À l'occasion de la sortie de son livre "À vivre et à rêver", Antoine Raymond se confie sur l'histoire de l'entreprise ARaymond, basée à Grenoble et qui emploie plus de 7 000 personnes partout dans le monde. Il raconte également comment il a géré cet héritage familial.
Comme tous les patrons de cette institution, son prénom commence par un A. Comme ARaymond. Après Albert-Pierre, Achille, Albert-Victor et Alain, voici Antoine. Il est l'héritier d'une grande entreprise française, encrée dans le territoire de Grenoble et qui connaît un succès mondial.
ARaymond emploie plus de 7 000 personnes à travers 21 pays et quatre continents. Une réussite qui tient à un seul domaine : la production de fixation pour le secteur automobile, mais aussi pour ceux de la santé, de l'agriculture et de l'industrie. La quasi-totalité des constructeurs automobiles sont ses clients.
Depuis près de 150 ans, l'entreprise est dirigée par la même famille. Antoine Raymond raconte l'histoire de cette épopée dans un livre, À vivre et à rêver (éditions Presses Universitaires de Grenoble). Rencontre avec l'auteur et chef d'entreprise.
"La pression n'est-elle pas un peu lourde lorsque l'on doit hériter de cette entreprise ?
Je sens souvent le soutien de mon grand-père ou de mes arrière-grands-pères. Ils sont là, ce n'est pas lourd. Pour me donner du courage, je me dis qu'ils sont derrière moi.
Ils ont connu des guerres, des moments très difficiles. C'était des gens très courageux. Mon arrière-arrière-grand-père est vraiment parti de rien et j'ai beaucoup de respect pour ces gens qui démarrent de zéro. Moi, j'ai démarré avec quelque chose d'important, une entreprise familiale d'envergure.
Il était ingénieur et entrepreneur. Il était conscient de l'apport des personnes et leur fonction dans une entreprise. Il disait : "chaque personne est une personne". Ce n'est pas une machine, ni du capital, c'est une personne.
Vous n'avez jamais eu envie d'échapper à cet héritage ?
J'ai toujours rêvé de m'exprimer à ma manière, un peu comme un artiste, avec de la créativité. Cette entreprise m'a permis ça. Mon père m'a permis d'être moi-même.
En réussissant des tas de projets, j'ai pu continuer à être moi-même et laisser libre cours à ma fantaisie.
Les responsabilités de cet héritage ne vous ont jamais fait peur ?
Non, j'ai toujours pensé qu'en faisant à ma manière, cela marcherait. J'ai une confiance relative en moi. Certaines fois, ça n'a pas marché. J'ai eu des échecs. De temps en temps, ça marche, mais j'ai toujours cru en ma bonne étoile.

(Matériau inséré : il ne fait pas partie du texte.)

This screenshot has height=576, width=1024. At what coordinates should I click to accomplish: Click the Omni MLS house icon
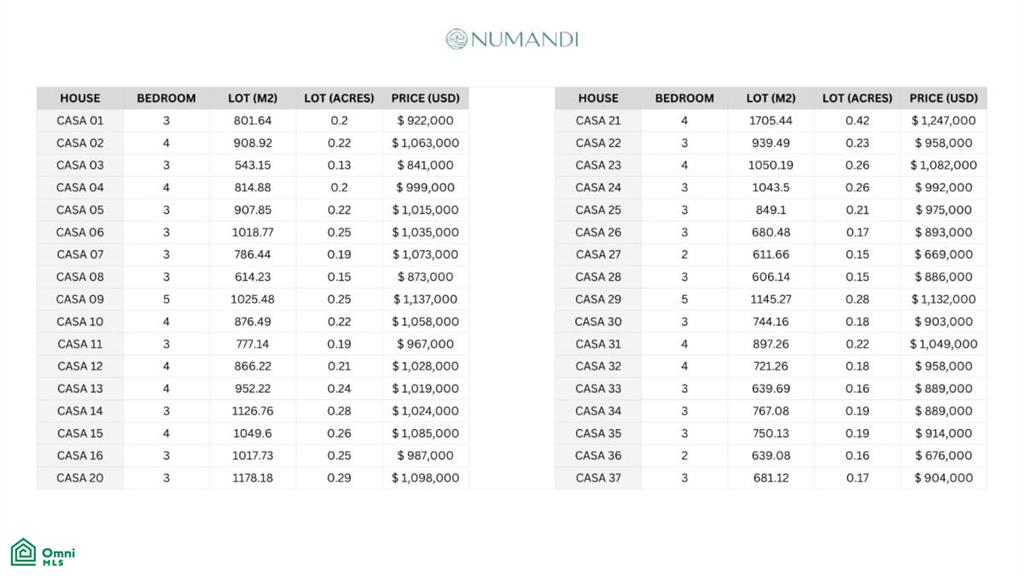coord(23,552)
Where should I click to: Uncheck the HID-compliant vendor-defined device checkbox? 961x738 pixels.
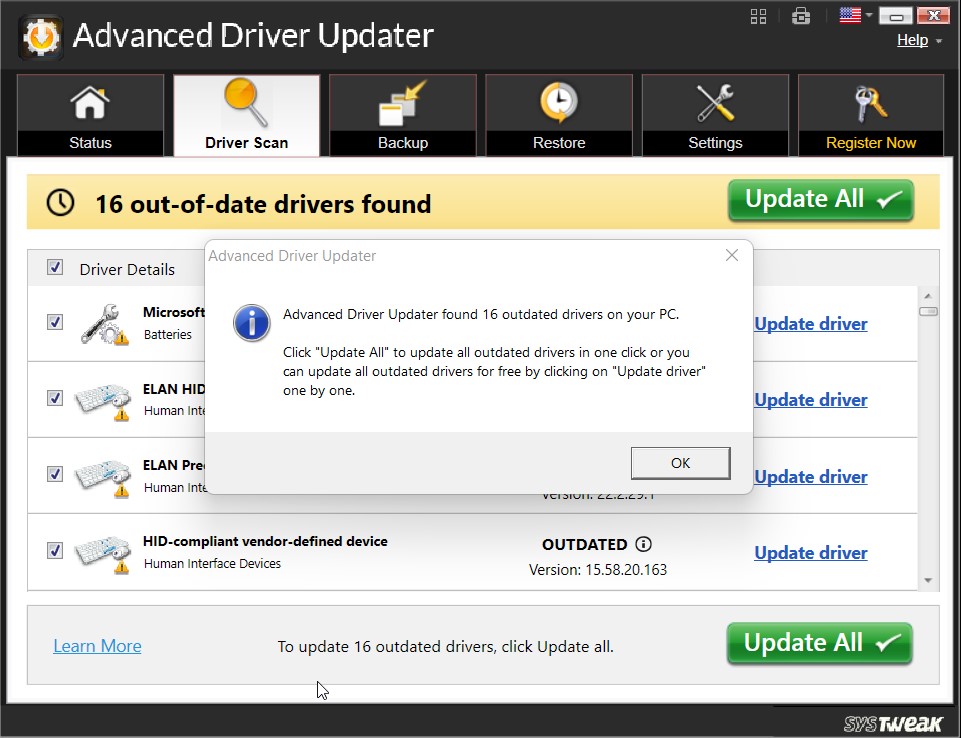[55, 550]
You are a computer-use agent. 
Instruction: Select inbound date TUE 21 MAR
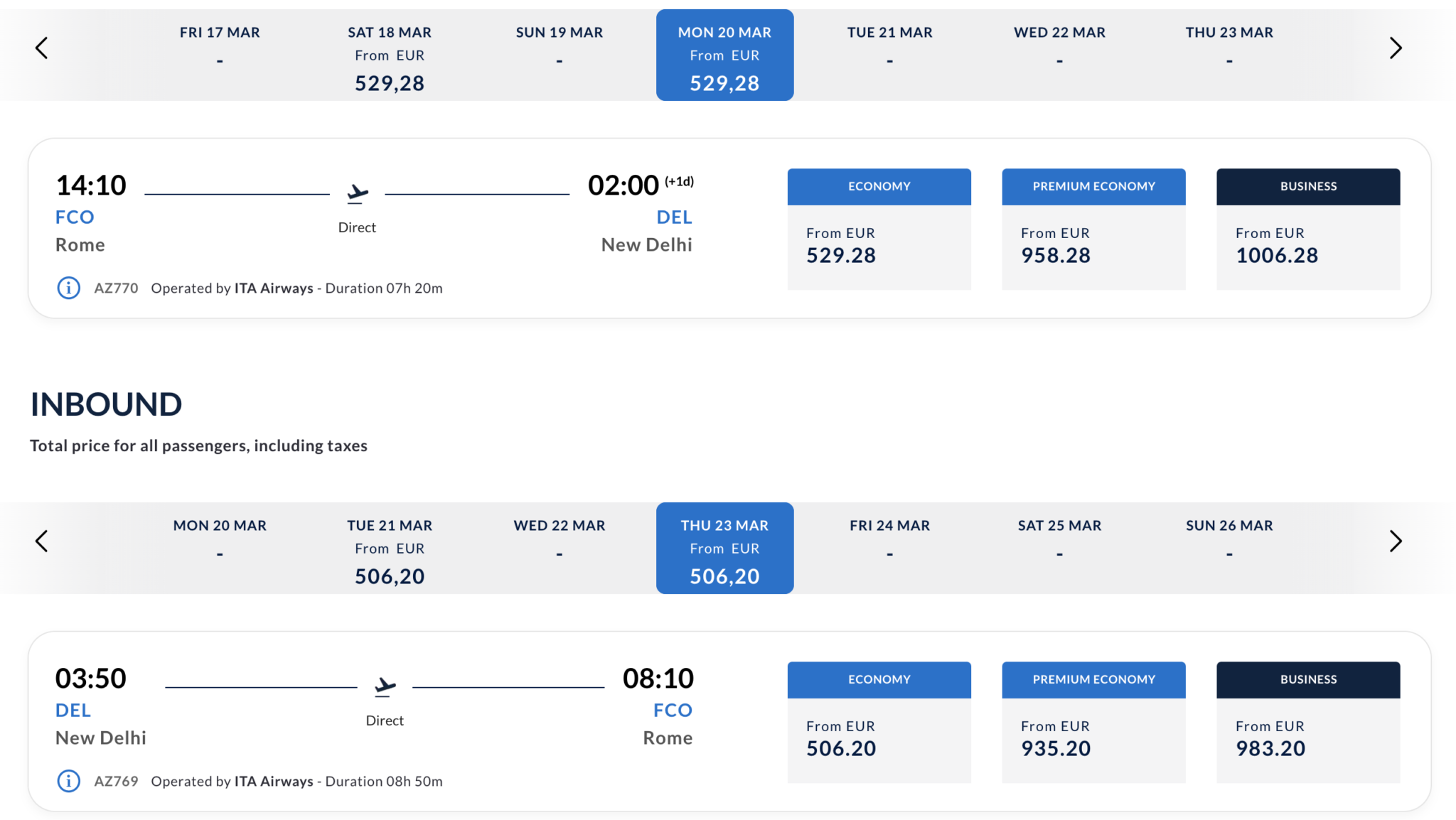click(390, 549)
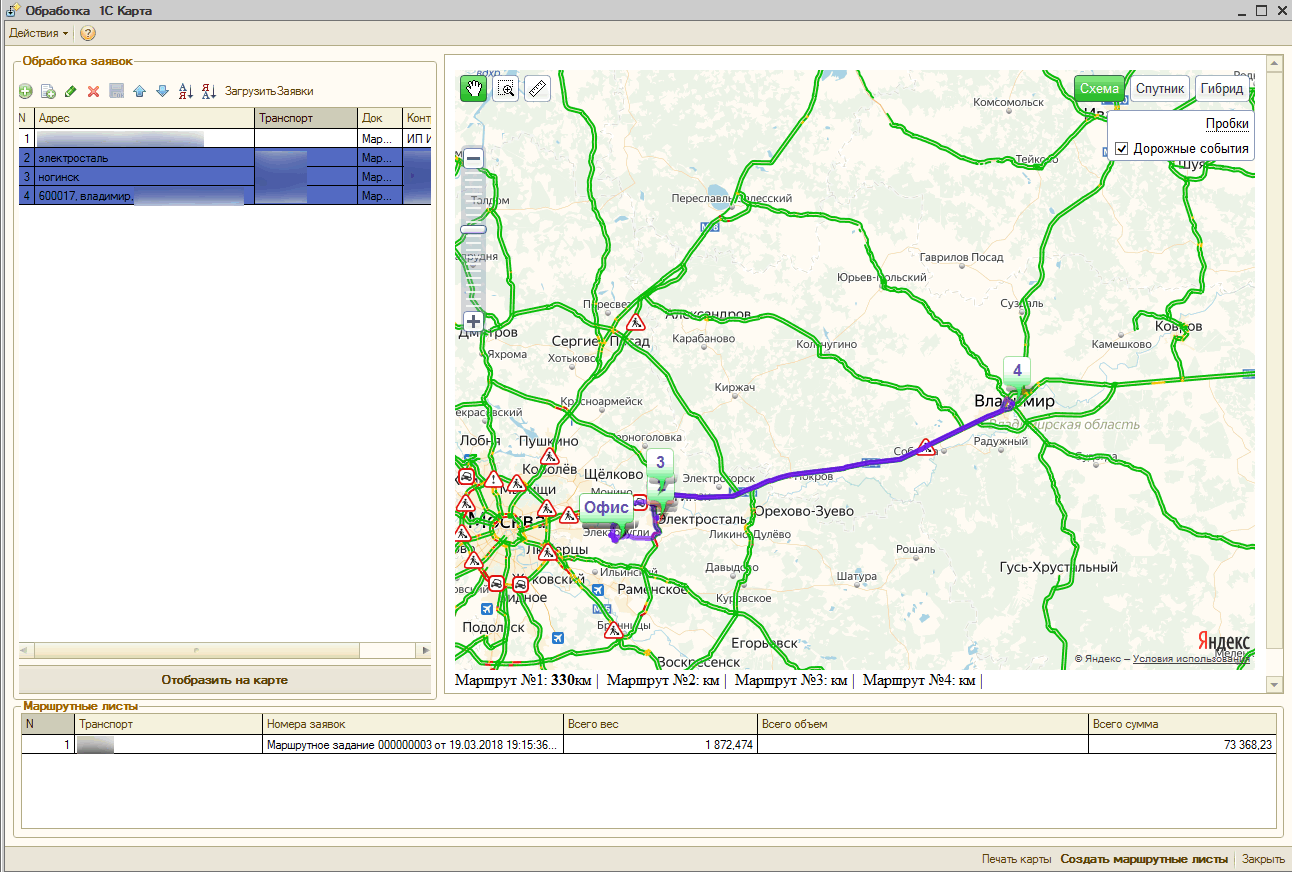Click the pencil edit icon
This screenshot has width=1292, height=872.
tap(70, 91)
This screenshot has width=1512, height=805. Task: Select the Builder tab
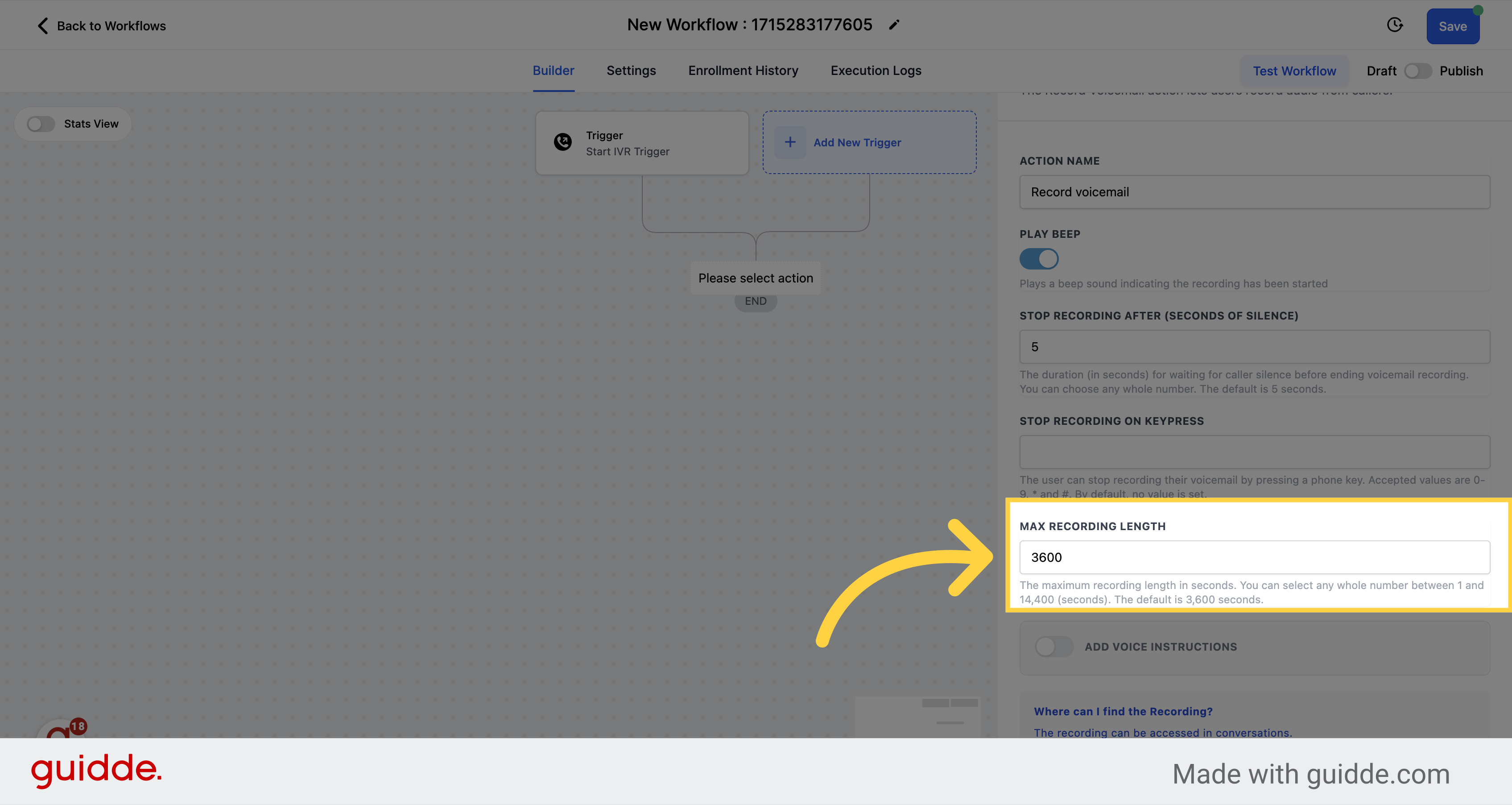(553, 70)
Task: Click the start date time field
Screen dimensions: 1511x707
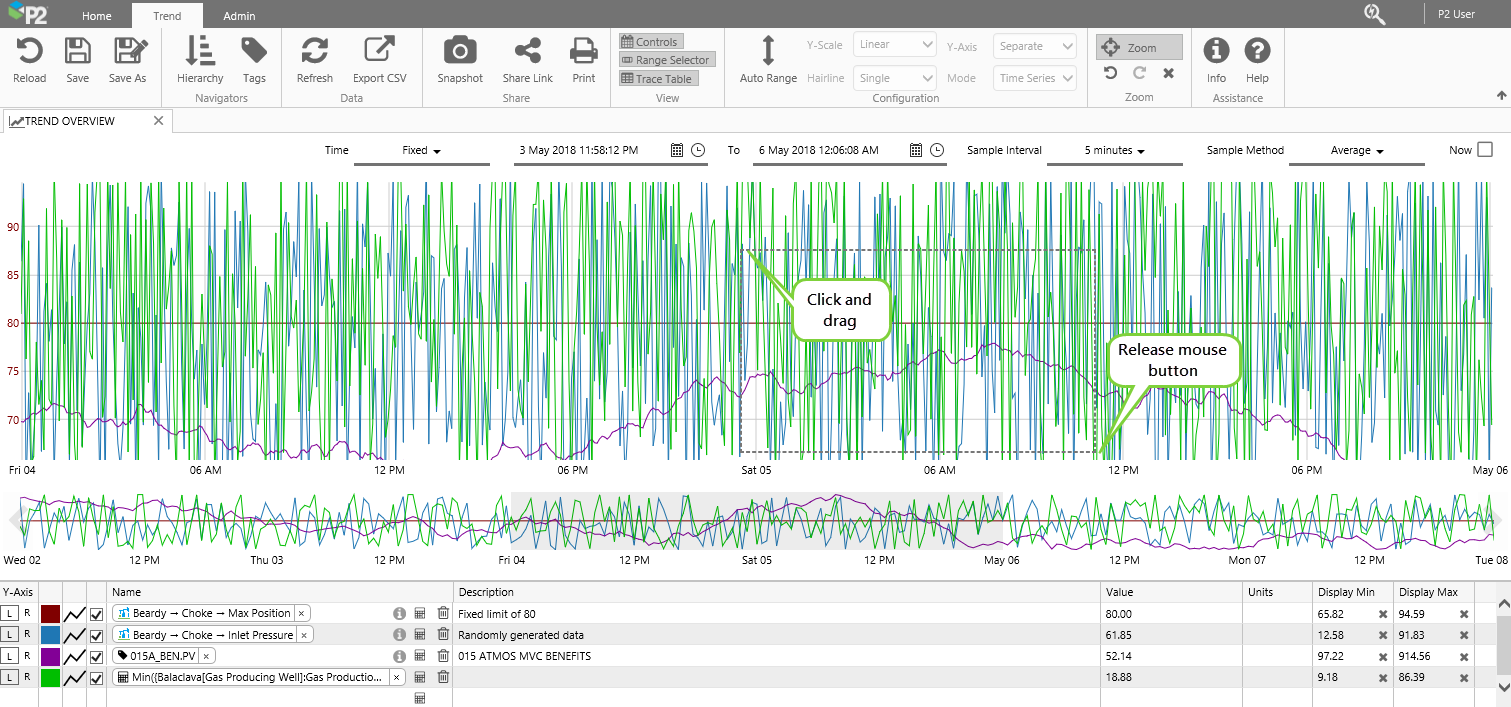Action: click(578, 150)
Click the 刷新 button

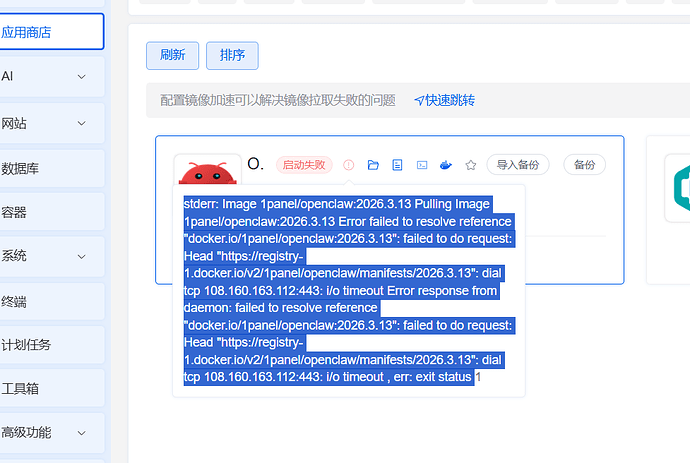[x=172, y=56]
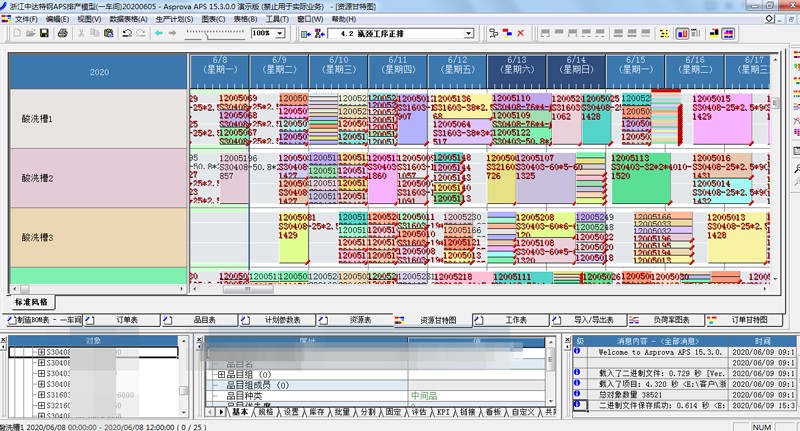Open the 100% zoom dropdown
800x431 pixels.
280,34
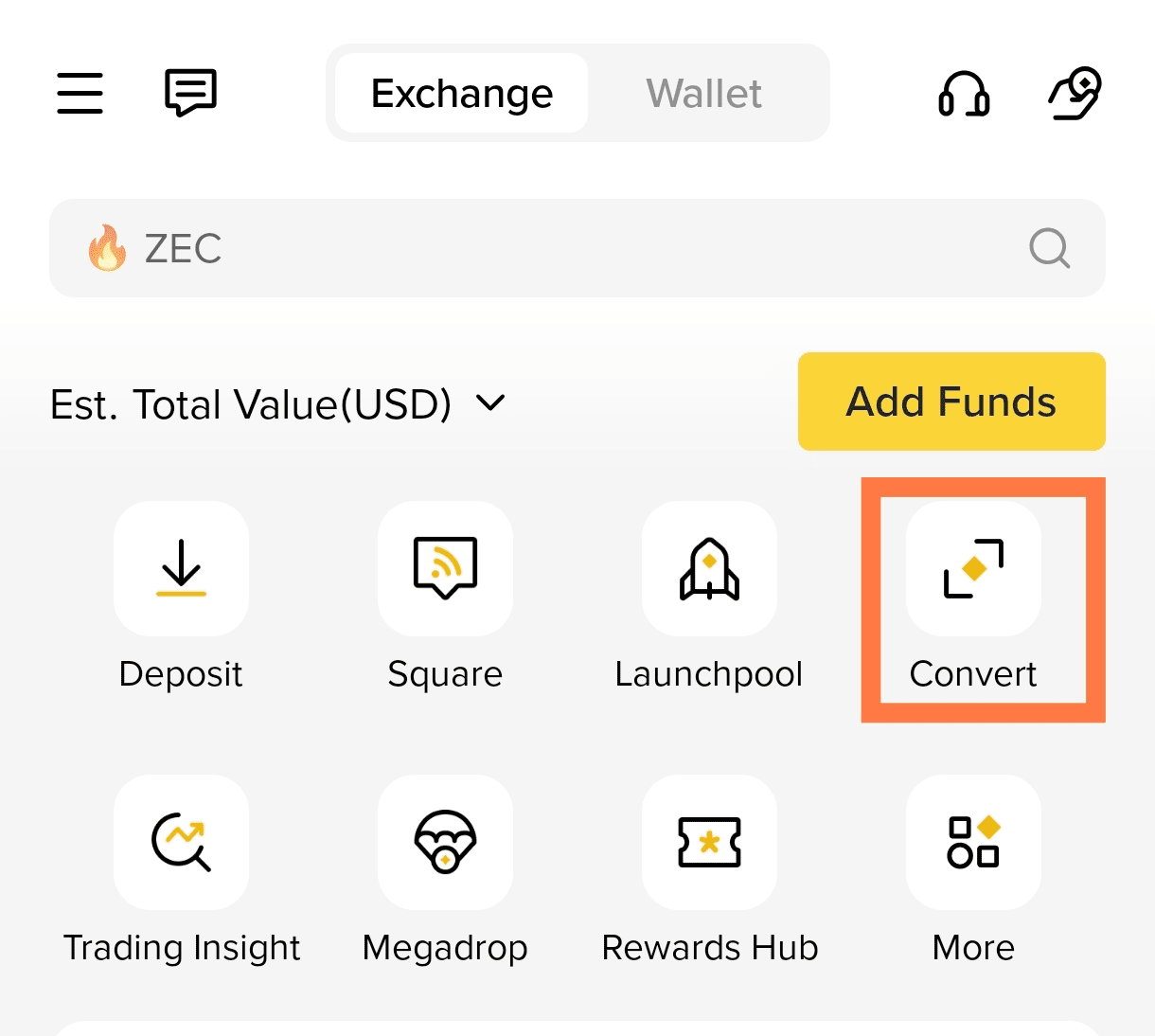Image resolution: width=1155 pixels, height=1036 pixels.
Task: Tap the search magnifier icon
Action: click(x=1049, y=248)
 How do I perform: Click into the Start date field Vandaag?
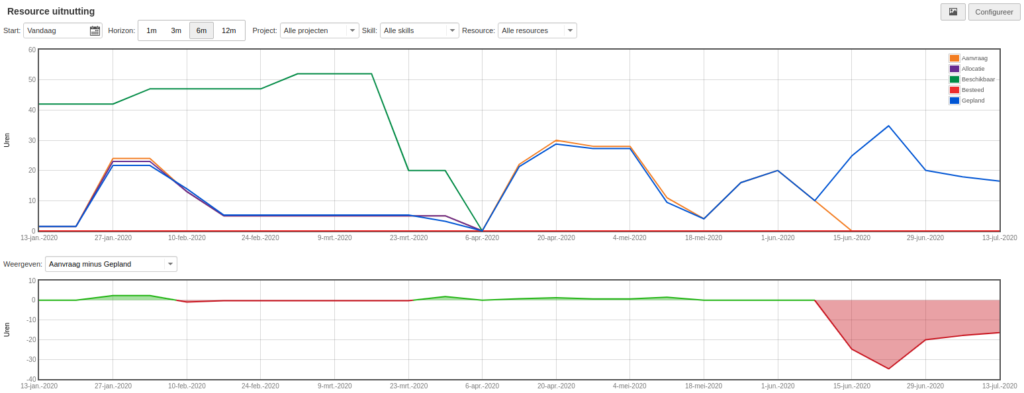56,31
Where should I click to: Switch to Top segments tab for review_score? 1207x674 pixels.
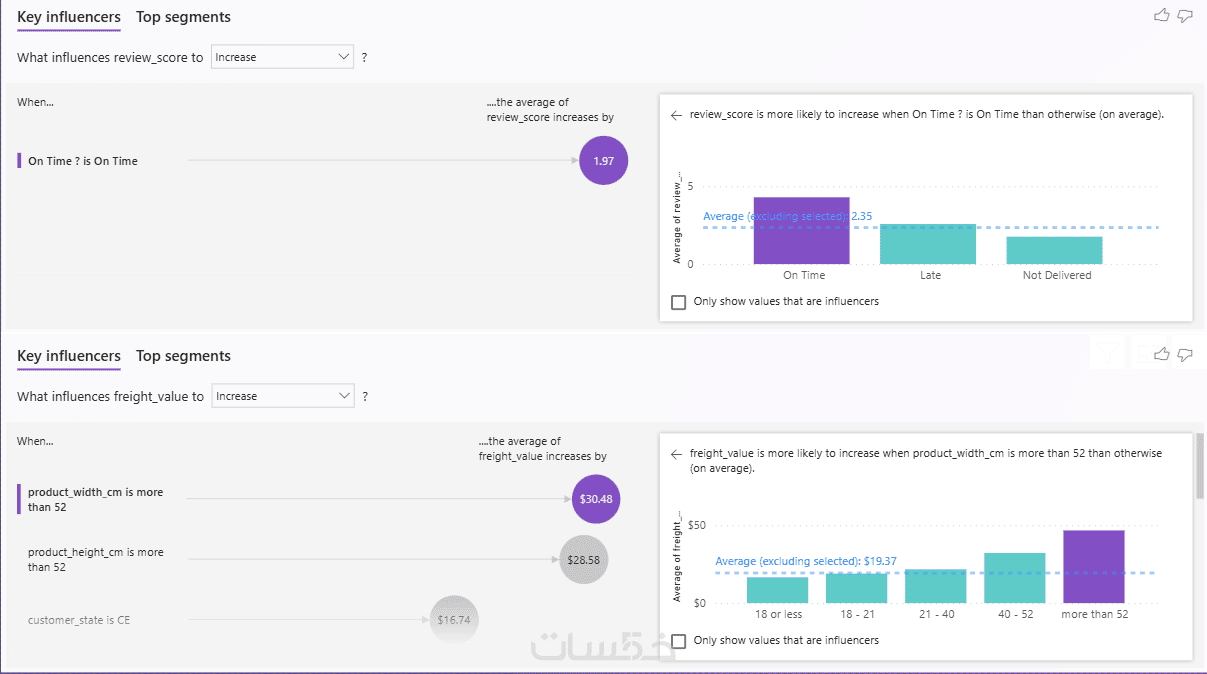(183, 17)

Je me suis dit qu'en développant des valeurs positives, ça ne pouvait que marcher. Ce qui est payant sur le long terme, ce sont les bonnes actions, les choses vertueuses.
Vous dites dans votre livre que vous étiez un "gentil cancre farfelu", comment on en vient à diriger une entreprise de plus de 7 000 personnes ?
Il en va de la capacité d'entraîner les personnes dans des aventures, de créer des conditions où les gens ont confiance et où ils prennent du plaisir. J'ai réussi plusieurs fois à entraîner des collègues dans des aventures.
J'ai été cancre, car l'école m'imposait des exercices, des choses sans poésie. Je trouvais ça pénible. Certains professeurs ont réussi à m'embarquer mais c'était en général des personnes farfelues également. Ils sortaient des standards, ils faisaient rire, rêver et racontaient des choses passionnantes.
Vous dites être un adepte du "servant leadership", sans pour autant être trop gentil…
C'est là où j'ai eu le plus de mal dans ma vie. J'ai toujours cru que la gentillesse était la finalité pour créer des relations avec des gens, créer de la motivation et de l'engagement. La gentillesse c'est important, mais ce n'est pas ça qu'attendent les collaborateurs et collaboratrices d'une entreprise.
Ils attendent surtout de la justesse et de la sécurité. J'ai longtemps cru que mon premier rôle était de motiver en étant gentil avec les autres. Mais les gens attendent de l'authenticité. Le rôle du dirigeant est de sécuriser pour permettre au talent de fleurir.
Thomas D'Ansembourg, un auteur d'un best-seller, dit : "Cessez d'être gentil, soyez vrais." Ça ne veut pas dire être méchant. Le chef d'entreprise n'est ni méchant, ni gentil. Le jour où j'ai compris ça, tout a changé. Cela m'a donné une force et un courage énorme pour trancher quand il le faut."